Great Post Gonzalo! This was very interesting, especially after our marketing class on dynamic pricing of parking spaces. I agree with Patrick and ask if cell phones are really the best media to deliver parking data given the safety concerns of driving. I see a way around this of the city installing LED signs advising drivers of available parking spaces in neighborhoods. China does this with parking garages and has LED signs alert drivers of available spots in upcoming lots. However, this could prove to be a source of competition with FastPark as cities develop their own parking monitoring and advertising technologies. Even if FastPark provided the sensing software to cities for use in their own platforms (such as LED signs), the risk to FastPark would be that it no longer engages directly with customers. Do you think this would be a bad thing? Specifically, do you think FastPark needs to be a customer-facing company, or would it be successful providing the software to municipalities behind the scenes.
Gonzalo– great post! Thanks for sharing. FastPark seems like a great example of the kind of innovative IoT player that City governments in the United States are increasingly partnering with. I really like how you made the case for the value FastPark can offer to local authorities in terms of dynamic pricing, reduced traffic, and other information.

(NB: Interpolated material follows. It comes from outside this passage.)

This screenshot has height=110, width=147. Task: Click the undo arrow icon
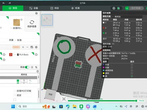pos(4,3)
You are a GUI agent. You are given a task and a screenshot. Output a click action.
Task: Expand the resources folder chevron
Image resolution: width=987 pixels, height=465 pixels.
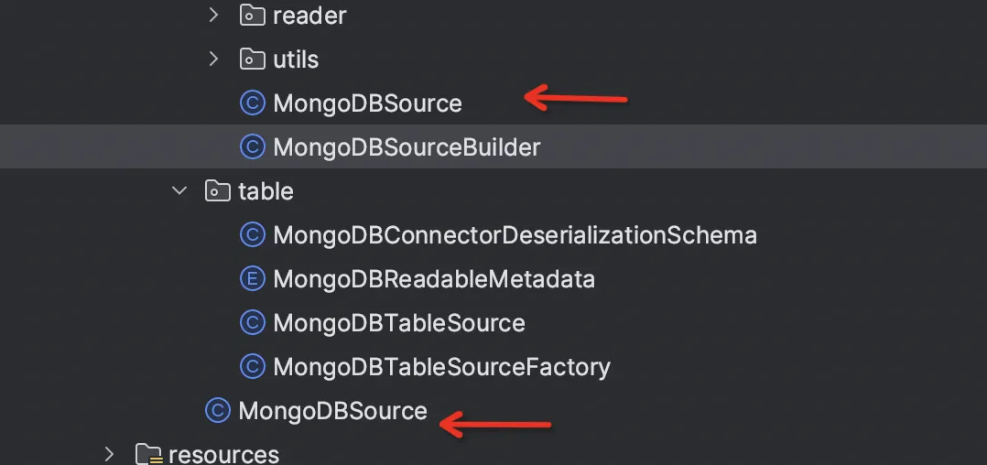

This example made me think about how the City of Boston has partnered with the traffic app Waze to learn more about traffic patterns, in particular flagging double-parked cars in order to ticket them and get them off the streets (1). This success suggests increasing receptivity to this kind of partnership among City governments. I also wonder, though, about the capabilities and IT updates Cities need to build to effectively integrate this kind of technology into their operations. Will FastPark play a role in helping to build up the needed skills and technologies in order to generate sufficient demand? Or will it just depend on this trend evolving over time in Cities?
I also think the element you describe about flexibility in the operating model is absolutely key. Successful Public-Private-Partnerships tend to vary along a spectrum in terms of how much of the risk, cost, and ongoing operating is borne by a private sector provider versus by the government. I’ve seen lots of examples along this spectrum in the infrastructure and development spaces, so it’s really interesting to think about a similar dynamic is relevant with a civic tech product. The National Council on Public Private Partnerships describes this spectrum, noting that no two PPPs are exactly the same. The vary greatly by geography, project type, and moment in time (2). Perhaps FastPark can gain a durable competitive advantage by learning about this range of models and understanding how other private partners to PPPs decide which one applies in which context.
Hi Gonzalo! Thanks for the Post. Was wondering what are your thoughts regarding international expansion of FastPark. How scalable is the business? What are the requirements needed to operate? Street parking in many emerging market, such as colombia, is limited, and working with city governments tend to be long, tedious and corrupt processes.